6) Avoid excessive caffeine
Drinking too much caffeine leads to insulin surges which cause your blood sugar to drop. When this happens most people head straight for the refined carbs to quickly bring their blood sugar back up. That's no good.
7) Get enough rest
Easier said than done for a new Mom, to be sure! But if at all possible, nap with your baby. When you are terribly sleep deprived, you tend to gain weight. Consider bringing baby to bed with you if you are nursing. You will sleep better, baby will sleep better, and Daddy will sleep better (making it more likely that he will take baby for a walk and let you nap some afternoons!). Women all over the world have been doing it for thousands of years. As long as you are not morbidly obese, using sleeping pills or inebriated, cosleeping is safe.

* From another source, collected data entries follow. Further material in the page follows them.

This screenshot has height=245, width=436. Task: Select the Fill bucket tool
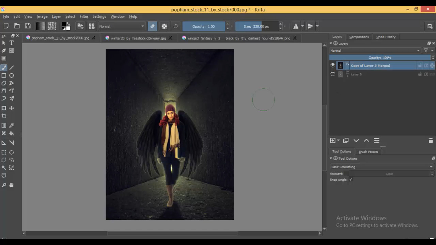pos(12,133)
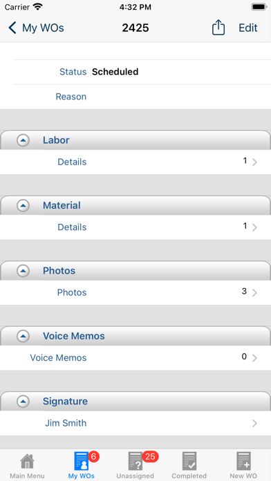Open the Main Menu home icon
271x481 pixels.
click(x=27, y=462)
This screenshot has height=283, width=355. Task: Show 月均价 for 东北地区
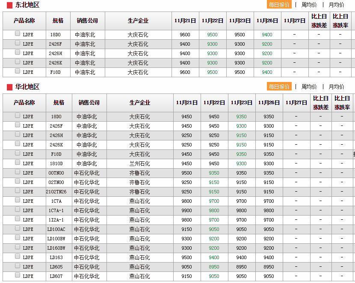[336, 5]
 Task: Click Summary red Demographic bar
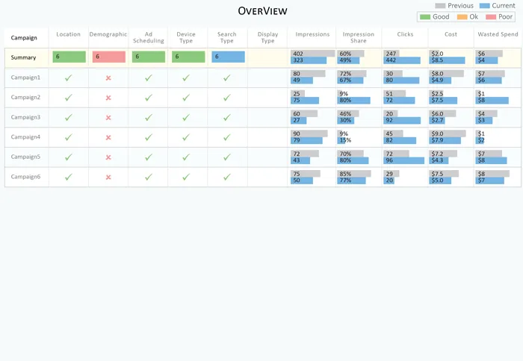tap(109, 57)
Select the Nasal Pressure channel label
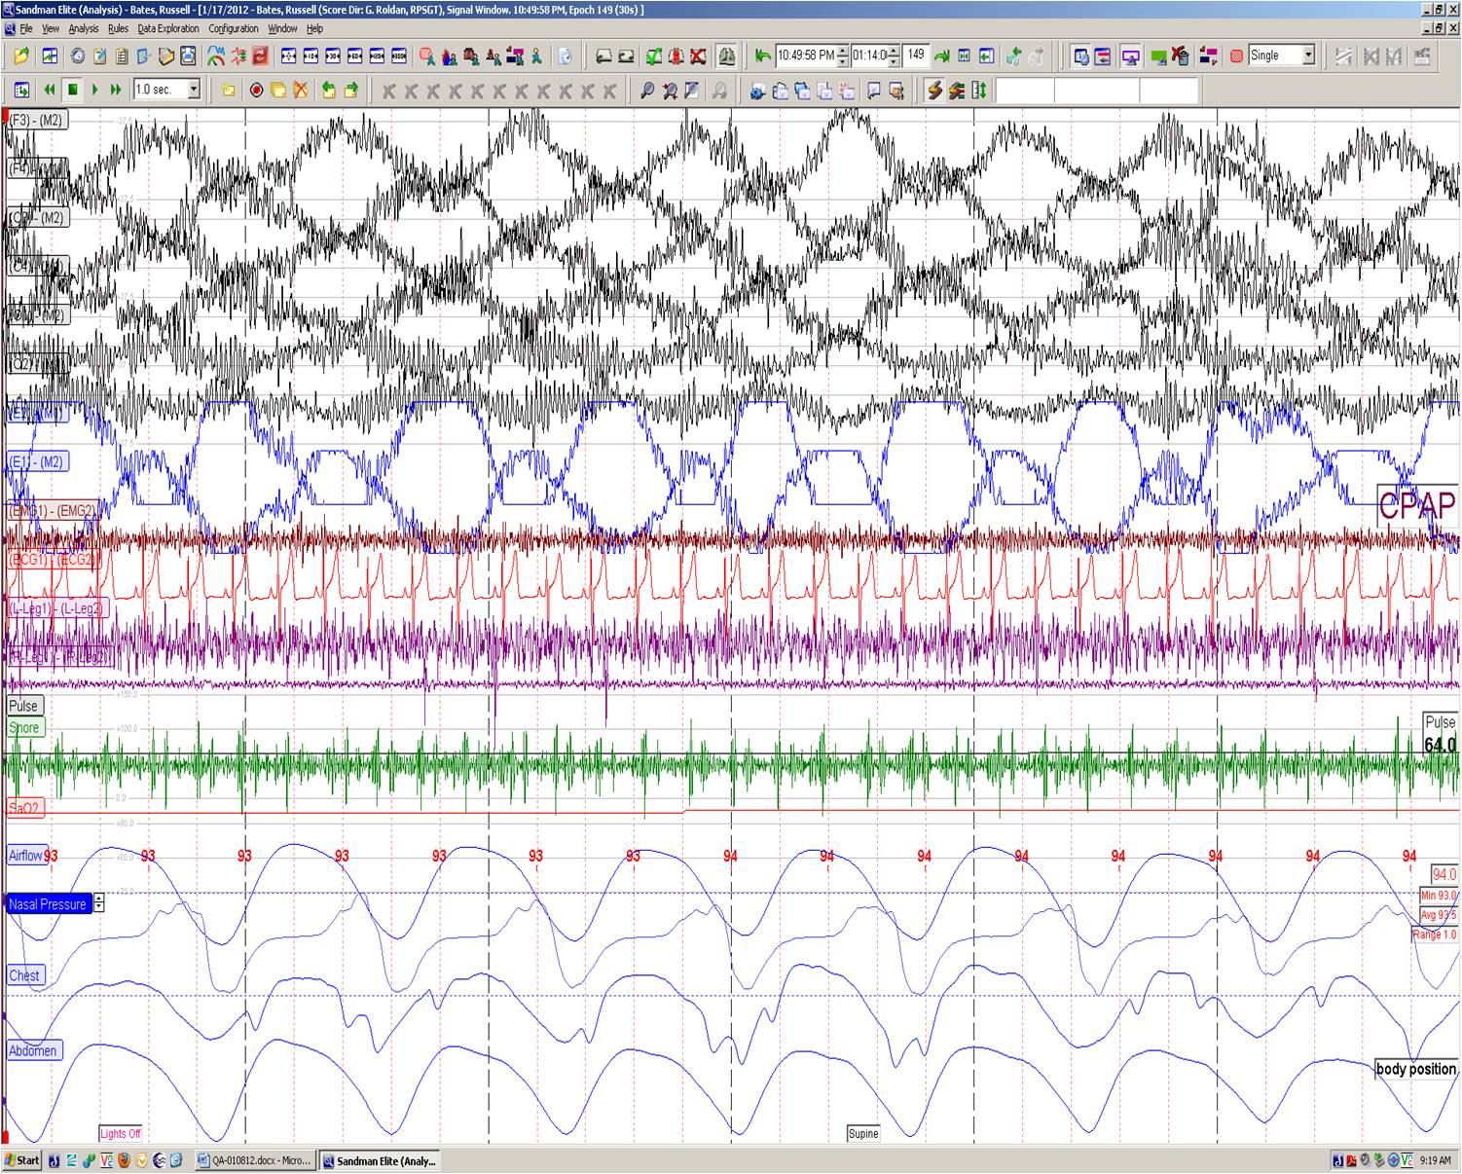The image size is (1462, 1174). pos(48,904)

8) Focus on good nutrition
This is also a challenge for a new, stressed out Mom. Check out books like "The One Armed Cook" for ideas on how to prepare healthy meals with a baby in arms. Visit a La Leche League meeting and ask other Moms how they manage to eat well with kids in the kitchen. Some Moms who were former junk food junkies have done well with the following technique. Before feeding themselves a particular food, they ask: "Would I feed this to my baby?" If the answer is no, they don't eat it.
9) And lastly, give it time
Be realistic- don't expect yourself to be back into your favorite jeans within a few weeks of delivery. In the meantime, appreciate your new, womanly curves (especially the cleavage that breastfeeding gives you!). I noticed that my clothing style changes somewhat after I have a baby. My normal tailored, classic look gives way to a soft, feminine style that flatters my postpartum body more.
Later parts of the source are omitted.